The city of Hastings is creating a game plan for filtering out the per- and polyfluoroalkyl substances (PFAS) that reside in its water supply with stricter state and federal regulations coming. The City’s drinking water is safe to drink under current guidelines, but the changes on the horizon will demand serious attention.
As expected, the U.S. Environmental Protection Agency (EPA) announced draft Maximum Contaminant Levels (MCLs) designed to drastically reduce American’s exposure to PFAS on Tuesday, March 14. The EPA proposes limiting two types of PFAS (PFOA and PFOS to four parts per trillion, which is the lowest level that can be reliably measured at this time.
The Minnesota Department of Health (MDH) and Minnesota Pollution Control Agency is expected to release their own updated guidance for PFAS later in 2023. In a joint statement, the agencies issued a response to the EPA’s proposed guidelines, assuring Minnesota residents that no immediate action is required.
“While the draft MCLs will have no immediate impact on public water systems in the state, and no immediate action is required, MDH will continue to test for PFAS in systems across the state and provide guidance to systems when their results indicate a potential health concern based on current health-based values,” MDH representatives said.
Several PFAS chemicals, including both PFOA and PFOS, are present in all six Hastings City wells, but they do not exceed current MDH guidance values. Based on MDH’s Health Risk Index, where a score of 1.0 or higher elicits a drinking water advisory, Hastings measures range from 0.16 to 0.84.
It is anticipated that MDH’s new guidance values, which will be far more stringent, will trigger a water advisory for Hastings. To stay ahead of the situation, the City has been conducting studies to familiarize themselves with PFAS and hone in on potential contamination sources.
A recent review from the U.S. Centers for Disease Control and Prevention outlines a host of health effects associated with PFAS exposure, including cancer, liver damage, decreased fertility, and increased risk of asthma and thyroid disease.
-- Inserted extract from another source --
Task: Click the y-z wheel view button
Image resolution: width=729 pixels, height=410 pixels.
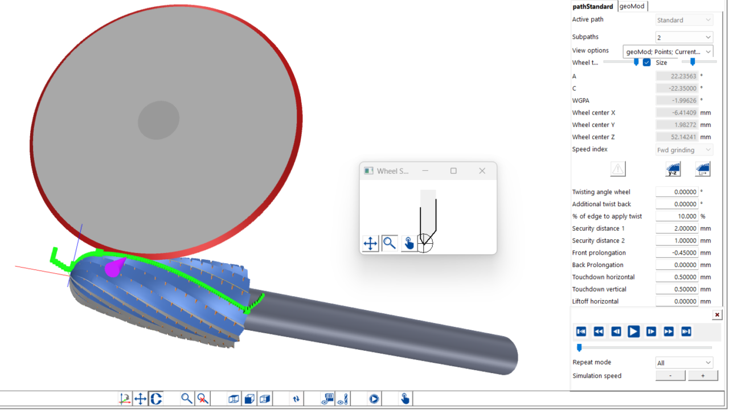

The CDC identifies PFAS as man-made chemicals that have been used in industry and consumer products worldwide since the 1940s. They have been used to make nonstick cookware, water-repellent clothing, stain resistant fabrics and carpets, some cosmetics, some firefighting foams and products that resist grease, water and oil.
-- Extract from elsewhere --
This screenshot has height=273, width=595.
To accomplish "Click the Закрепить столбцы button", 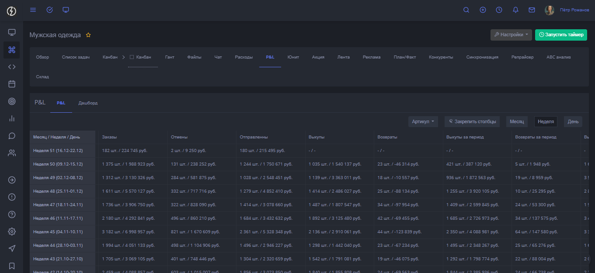I will tap(472, 121).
The City has hired engineers to assist in developing a project scope and cost estimate to filter out the harmful contaminants. Currently, the cost estimate is $61.7 million for three water treatment plants and associated raw water mains.
Having a cost estimate in place is crucial to advertising the project for potential funding avenues. The City will submit their project to the state’s Drinking Water Revolving Fund Project Priority List this spring and continues to position the project for other potential funding opportunities.